[[ AVAILABLE DATA, beginning ]]
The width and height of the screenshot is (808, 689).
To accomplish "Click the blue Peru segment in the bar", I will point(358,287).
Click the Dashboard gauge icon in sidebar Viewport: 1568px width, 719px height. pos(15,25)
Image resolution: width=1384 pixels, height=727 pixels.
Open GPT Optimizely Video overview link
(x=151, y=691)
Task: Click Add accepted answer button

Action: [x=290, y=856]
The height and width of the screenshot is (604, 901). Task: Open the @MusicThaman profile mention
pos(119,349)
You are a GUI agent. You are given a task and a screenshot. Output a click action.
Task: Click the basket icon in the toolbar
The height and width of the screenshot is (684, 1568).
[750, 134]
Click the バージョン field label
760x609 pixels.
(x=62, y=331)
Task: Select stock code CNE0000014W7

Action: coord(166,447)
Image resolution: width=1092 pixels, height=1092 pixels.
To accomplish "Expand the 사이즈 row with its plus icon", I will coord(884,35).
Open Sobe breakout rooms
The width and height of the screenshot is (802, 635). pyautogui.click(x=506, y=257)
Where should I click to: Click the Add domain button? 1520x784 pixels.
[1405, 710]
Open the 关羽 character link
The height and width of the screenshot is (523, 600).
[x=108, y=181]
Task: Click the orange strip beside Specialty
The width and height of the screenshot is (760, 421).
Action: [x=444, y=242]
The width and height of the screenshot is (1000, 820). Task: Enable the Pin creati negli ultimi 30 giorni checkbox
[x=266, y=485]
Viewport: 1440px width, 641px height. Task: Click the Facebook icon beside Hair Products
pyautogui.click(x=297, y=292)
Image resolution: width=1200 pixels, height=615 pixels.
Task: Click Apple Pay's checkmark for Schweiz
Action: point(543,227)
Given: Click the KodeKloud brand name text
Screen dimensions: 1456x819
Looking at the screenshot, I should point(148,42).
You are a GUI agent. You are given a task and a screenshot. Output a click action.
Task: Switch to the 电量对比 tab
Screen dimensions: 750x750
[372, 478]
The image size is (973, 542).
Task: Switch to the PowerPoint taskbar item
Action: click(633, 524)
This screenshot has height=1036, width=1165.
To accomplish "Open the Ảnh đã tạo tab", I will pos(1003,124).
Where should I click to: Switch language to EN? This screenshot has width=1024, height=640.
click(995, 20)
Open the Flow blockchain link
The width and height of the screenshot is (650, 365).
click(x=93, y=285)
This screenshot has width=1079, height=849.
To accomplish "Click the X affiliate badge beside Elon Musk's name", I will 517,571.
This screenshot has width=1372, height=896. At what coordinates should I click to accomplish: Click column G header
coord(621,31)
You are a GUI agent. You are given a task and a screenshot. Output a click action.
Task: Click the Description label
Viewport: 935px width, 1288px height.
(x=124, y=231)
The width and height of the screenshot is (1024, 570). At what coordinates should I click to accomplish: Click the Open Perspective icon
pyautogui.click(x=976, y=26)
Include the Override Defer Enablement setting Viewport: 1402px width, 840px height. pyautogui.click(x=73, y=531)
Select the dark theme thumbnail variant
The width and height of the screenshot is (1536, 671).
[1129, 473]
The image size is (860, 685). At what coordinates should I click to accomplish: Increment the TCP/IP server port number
[[ AVAILABLE DATA, end ]]
**TASK TO CARRY OUT**
Go through the entries and restate each one exactly.

**RESULT**
The width and height of the screenshot is (808, 689).
To accomplish "Click the blue Peru segment in the bar", I will point(358,287).
Click the Dashboard gauge icon in sidebar Viewport: 1568px width, 719px height. pos(15,25)
Image resolution: width=1384 pixels, height=727 pixels.
Open GPT Optimizely Video overview link
(x=151, y=691)
Task: Click Add accepted answer button

Action: [x=290, y=856]
The height and width of the screenshot is (604, 901). Task: Open the @MusicThaman profile mention
pos(119,349)
You are a GUI agent. You are given a task and a screenshot. Output a click action.
Task: Click the basket icon in the toolbar
The height and width of the screenshot is (684, 1568).
[750, 134]
Click the バージョン field label
760x609 pixels.
(x=62, y=331)
Task: Select stock code CNE0000014W7

Action: coord(166,447)
Image resolution: width=1092 pixels, height=1092 pixels.
To accomplish "Expand the 사이즈 row with its plus icon", I will coord(884,35).
Open Sobe breakout rooms
The width and height of the screenshot is (802, 635). pyautogui.click(x=506, y=257)
Where should I click to: Click the Add domain button? 1520x784 pixels.
[1405, 710]
Open the 关羽 character link
The height and width of the screenshot is (523, 600).
[x=108, y=181]
Task: Click the orange strip beside Specialty
The width and height of the screenshot is (760, 421).
Action: [x=444, y=242]
The width and height of the screenshot is (1000, 820). Task: Enable the Pin creati negli ultimi 30 giorni checkbox
[x=266, y=485]
Viewport: 1440px width, 641px height. Task: Click the Facebook icon beside Hair Products
pyautogui.click(x=297, y=292)
Image resolution: width=1200 pixels, height=615 pixels.
Task: Click Apple Pay's checkmark for Schweiz
Action: point(543,227)
Given: Click the KodeKloud brand name text
Screen dimensions: 1456x819
Looking at the screenshot, I should point(148,42).
You are a GUI agent. You are given a task and a screenshot. Output a click action.
Task: Switch to the 电量对比 tab
Screen dimensions: 750x750
[372, 478]
The image size is (973, 542).
Task: Switch to the PowerPoint taskbar item
Action: click(633, 524)
This screenshot has height=1036, width=1165.
To accomplish "Open the Ảnh đã tạo tab", I will pos(1003,124).
Where should I click to: Switch language to EN? This screenshot has width=1024, height=640.
click(995, 20)
Open the Flow blockchain link
The width and height of the screenshot is (650, 365).
click(x=93, y=285)
This screenshot has width=1079, height=849.
To accomplish "Click the X affiliate badge beside Elon Musk's name", I will 517,571.
This screenshot has width=1372, height=896. At what coordinates should I click to accomplish: Click column G header
coord(621,31)
You are a GUI agent. You are given a task and a screenshot. Output a click action.
Task: Click the Description label
Viewport: 935px width, 1288px height.
(x=124, y=231)
The width and height of the screenshot is (1024, 570). At what coordinates should I click to accomplish: Click the Open Perspective icon
pyautogui.click(x=976, y=26)
Include the Override Defer Enablement setting Viewport: 1402px width, 840px height. pyautogui.click(x=73, y=531)
Select the dark theme thumbnail variant
The width and height of the screenshot is (1536, 671).
[1129, 473]
The image size is (860, 685). At what coordinates should I click to accomplish: Increment the TCP/IP server port number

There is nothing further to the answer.